** Opening Data shown block **
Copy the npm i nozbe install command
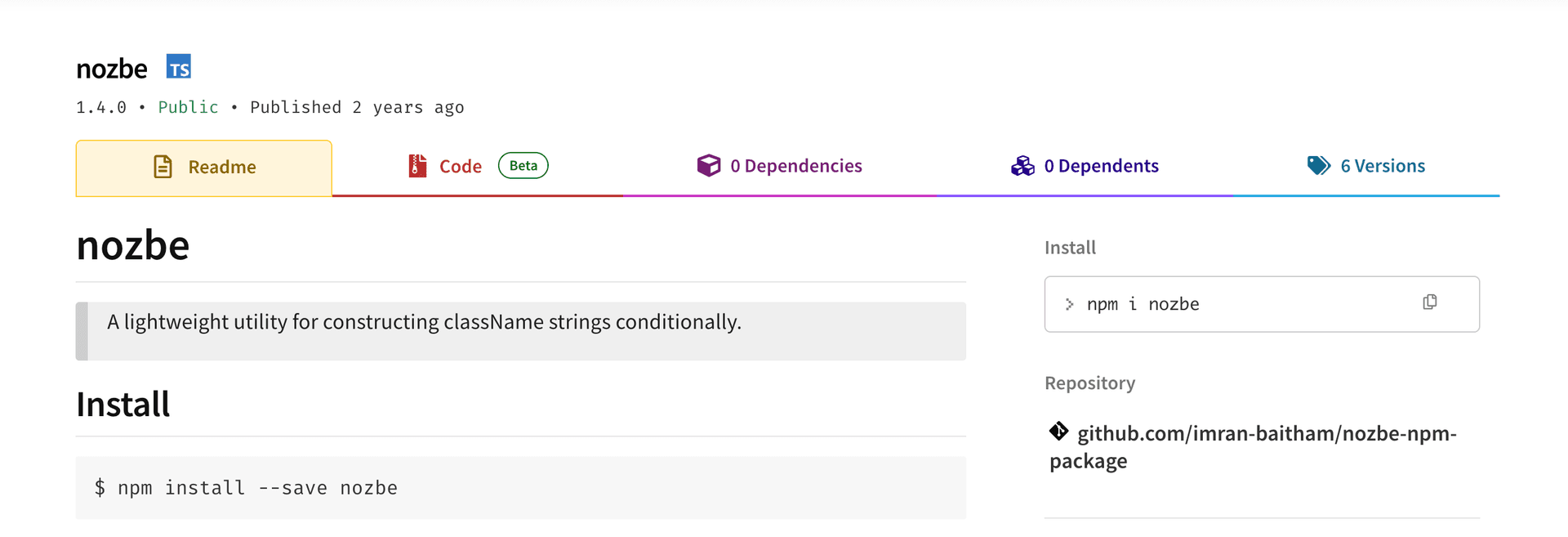click(1429, 302)
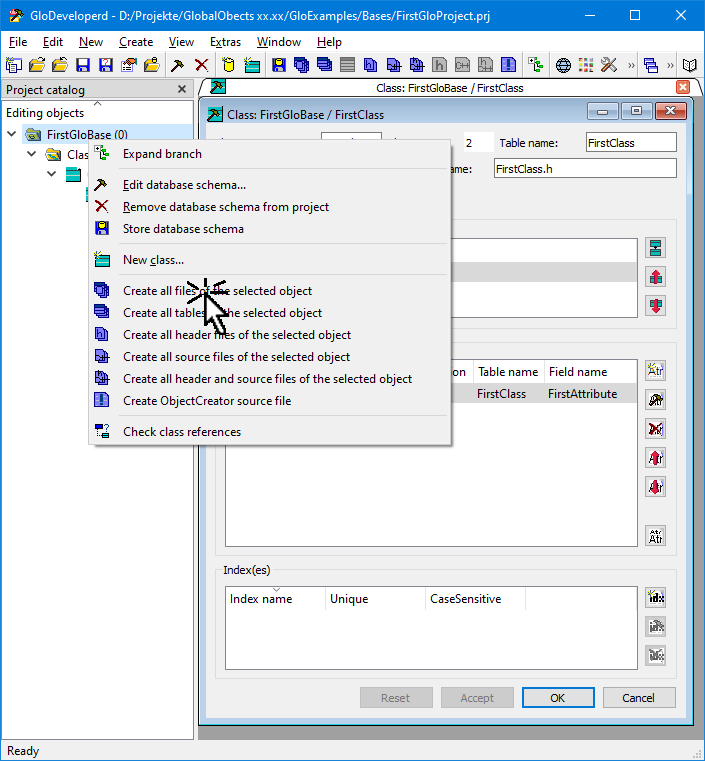Close the Project catalog panel
705x761 pixels.
pyautogui.click(x=182, y=89)
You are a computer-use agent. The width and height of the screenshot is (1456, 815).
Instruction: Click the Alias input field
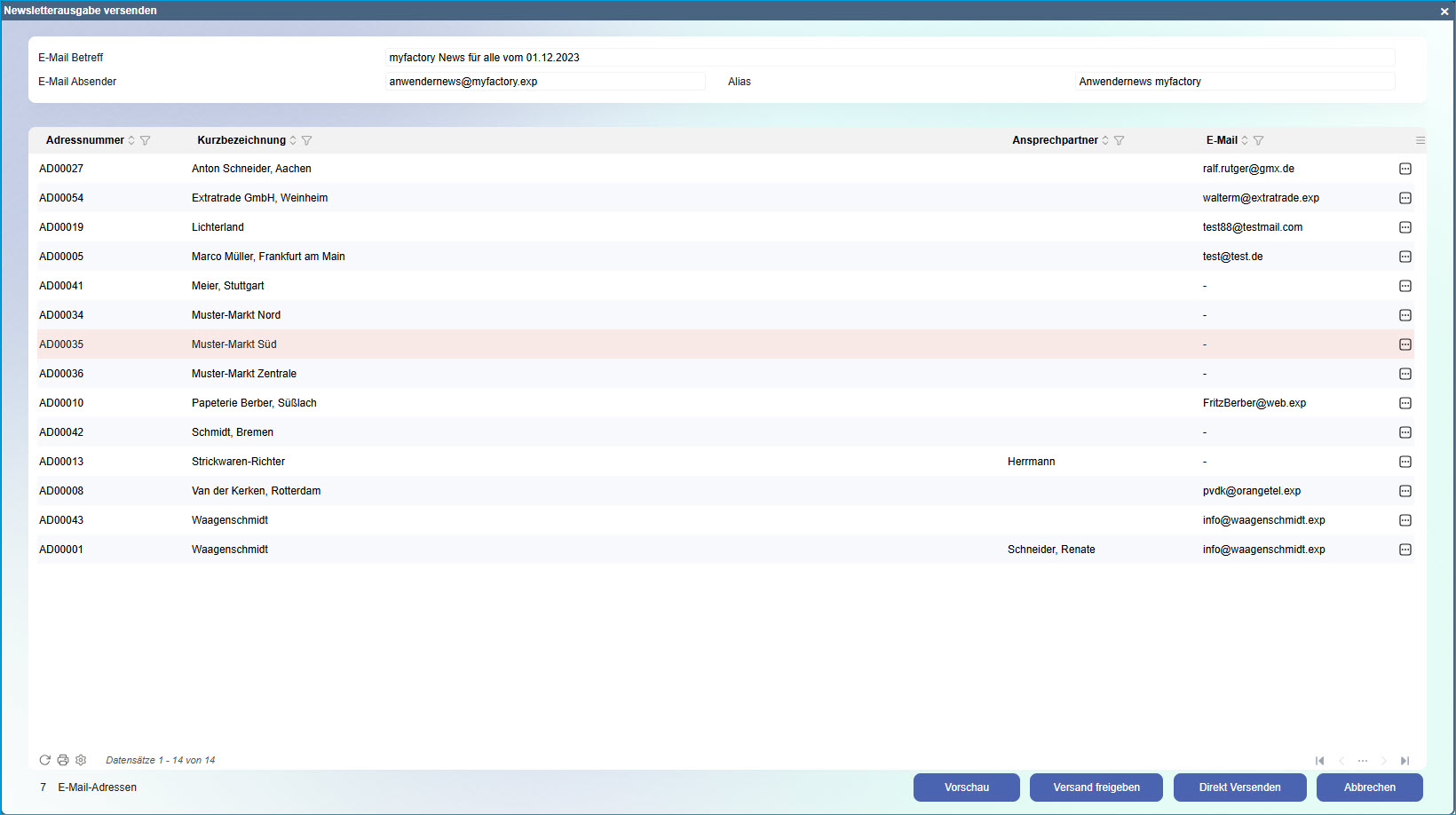[1234, 82]
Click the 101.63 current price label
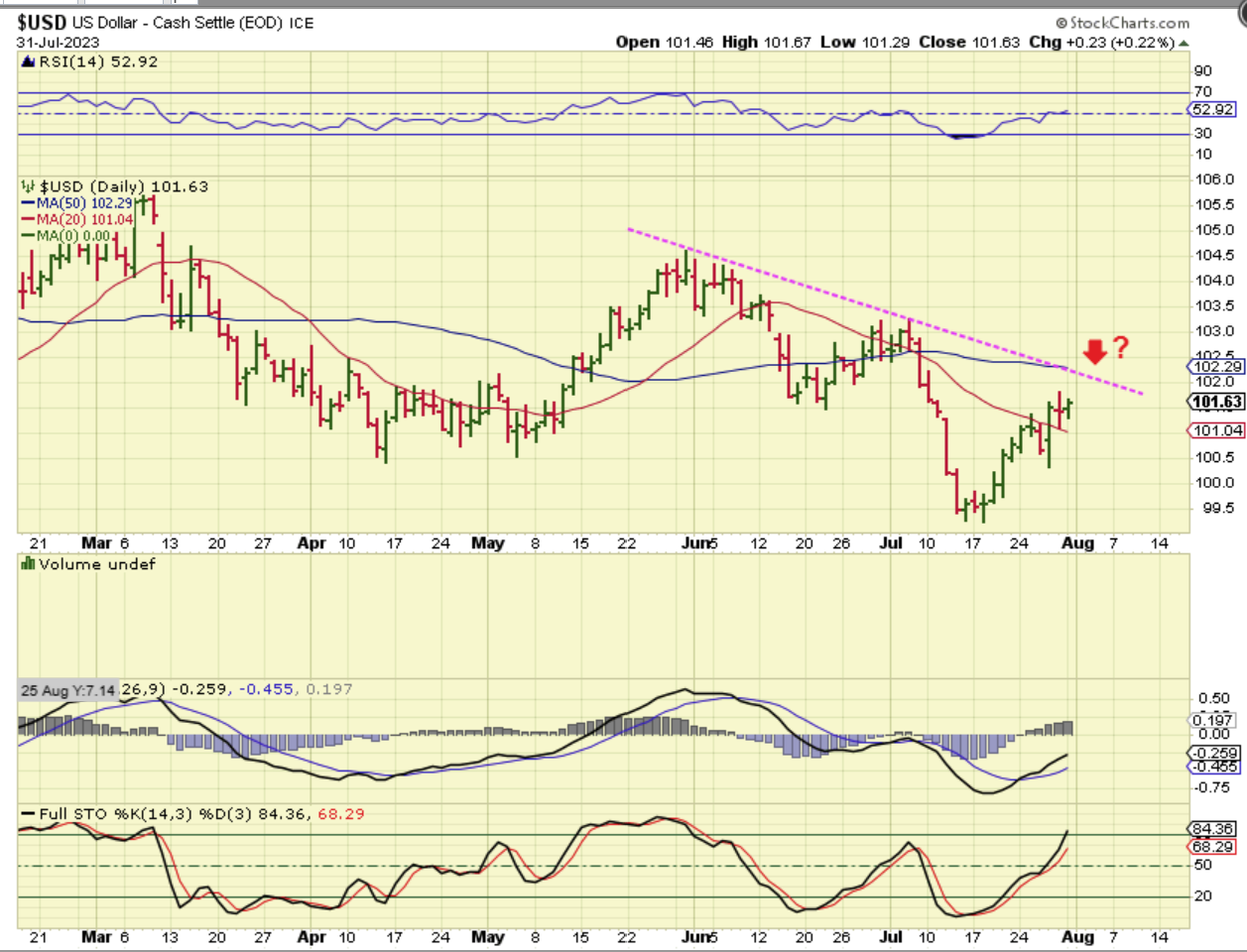This screenshot has width=1247, height=952. pos(1217,402)
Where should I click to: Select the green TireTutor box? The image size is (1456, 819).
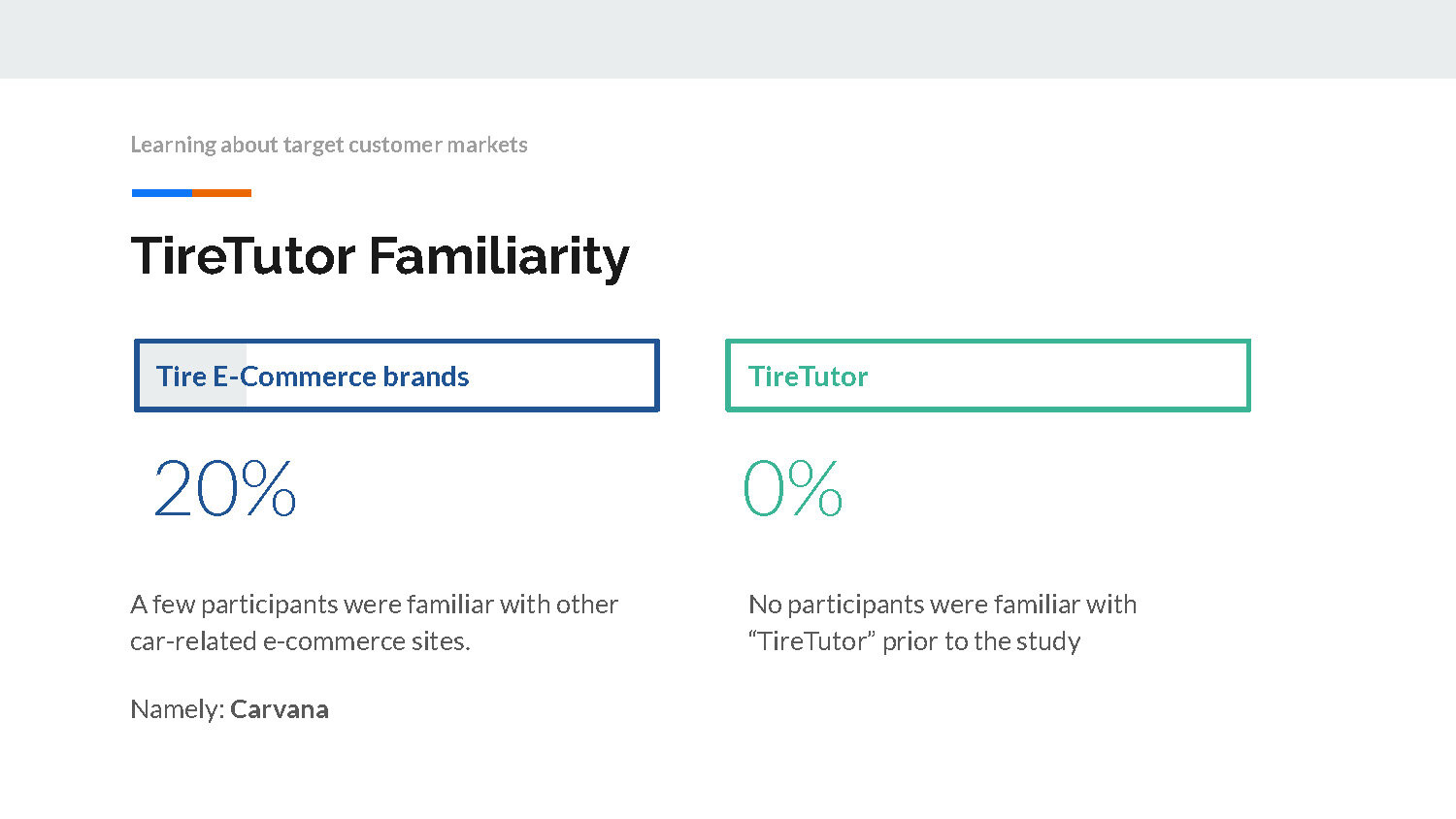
** Closing Data shown block **
When copying the entries above, keep each word as it is and exclude any image.

Exercise solution >>
Copy the npm i nozbe install command
click(1429, 302)
Close the Project catalog panel
705x761 pixels.
pyautogui.click(x=182, y=89)
You are a computer-use agent. The width and height of the screenshot is (1456, 815).
Instruction: Click the Alias input field
[1234, 82]
Click the 101.63 current price label
This screenshot has width=1247, height=952. pos(1217,402)
Where should I click to: Select the green TireTutor box? The image size is (1456, 819).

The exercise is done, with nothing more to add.